Does your organisation have cracks in the fuselage?  The aviation industry puts forward the case for communication, conflict resolution, and emotional intelligence in the ‘cockpit’ of organisations.
Aviation Safety Regulators have long recognised the importance of organisational factors in the management of aviation safety.

In Australia, airlines are issued with Air Operator Certificates when they meet criteria acceptable to the Regulators. Criteria include the appointment of appropriate people to key management positions, acceptable organisational structures, adequate numbers of qualified and competent employees, credible policies and procedures to manage work practices, and viable financial performance. In addition to threatened legal and administrative action by Regulators, airlines have other incentives to achieve levels of safety acceptable to passengers and their communities. These include retention of market share, minimisation of insurance premiums and conditions, and reduction in tort law and action by unions. All of these factors are shared by most organisations, both private and public, as are the related pressures.

Against a background of perceived erosion of compensation, rewards and career opportunities, along with increased threats to security, safety and error management, pilots need to maintain heightened situational awareness of their own feelings, and the ability to control them so as not to negatively impact on flight [or organisational] performance. These needs are also experienced by most employees, in most organisations.

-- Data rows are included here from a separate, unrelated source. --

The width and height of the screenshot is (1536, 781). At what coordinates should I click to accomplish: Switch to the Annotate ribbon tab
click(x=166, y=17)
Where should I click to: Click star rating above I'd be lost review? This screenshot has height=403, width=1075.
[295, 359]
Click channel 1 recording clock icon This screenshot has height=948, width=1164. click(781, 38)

Two pilots were recently stood down by their senior airline management and cabin crew offered counselling after a mid-air incident, during which the first officer was locked out of the cockpit for two minutes. The captain and first officer had apparently fallen out over a take-off delay. According to the media report, there was tension between the pilots after a 13-minute delay to the flight’s department when the first officer was required to take part in a random drug and alcohol test. The delay in departure apparently frustrated the captain who prides himself on operational efficiency.  Nonetheless, an aviation expert stated that there was no excuse for the captain to not immediately respond to three requests to open the cockpit door over the two-minute period. This period could have continued, had the first officer not used an alternative route to gain access to the cockpit. In the aviation expert’s words, “…two minutes is an eternity” in relation to performance in the cockpit.

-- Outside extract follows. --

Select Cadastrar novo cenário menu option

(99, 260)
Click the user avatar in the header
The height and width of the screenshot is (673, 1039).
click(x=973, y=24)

A period of seven to twelve months is also an ‘eternity’ for most organisations when there is perceived non-communication and conflict between employees.  In their recent analysis of a random sample of 70 workplace investigation reports, iHR Australia looked into the causes of complaints and potential ‘cures’ for workplace investigations. iHR found the majority of complaints that led to investigations concerned behaviour that spanned a period of seven to twelve months.  Moreover, anecdotal evidence from iHR investigators who were required to review internal investigations, suggests that better communication with parties could improve the ‘success’ of an investigation and increase the perception among complainants and respondents that a resolution has been reached.

The survey also found that training strategies for the transfer of communication and conflict resolution skills, and development of emotional intelligence, were needed to minimise the risk of grievances on the ground (as well as in the air).  The airline industry used to call this training, ‘Cockpit Management Training’, and later extended the term to ‘Crew Resource Management Training’. The two pilots received further training during their suspension from work duties; topics that may have helped, as they do most people in organisations, include communication, conflict resolution, and emotional intelligence.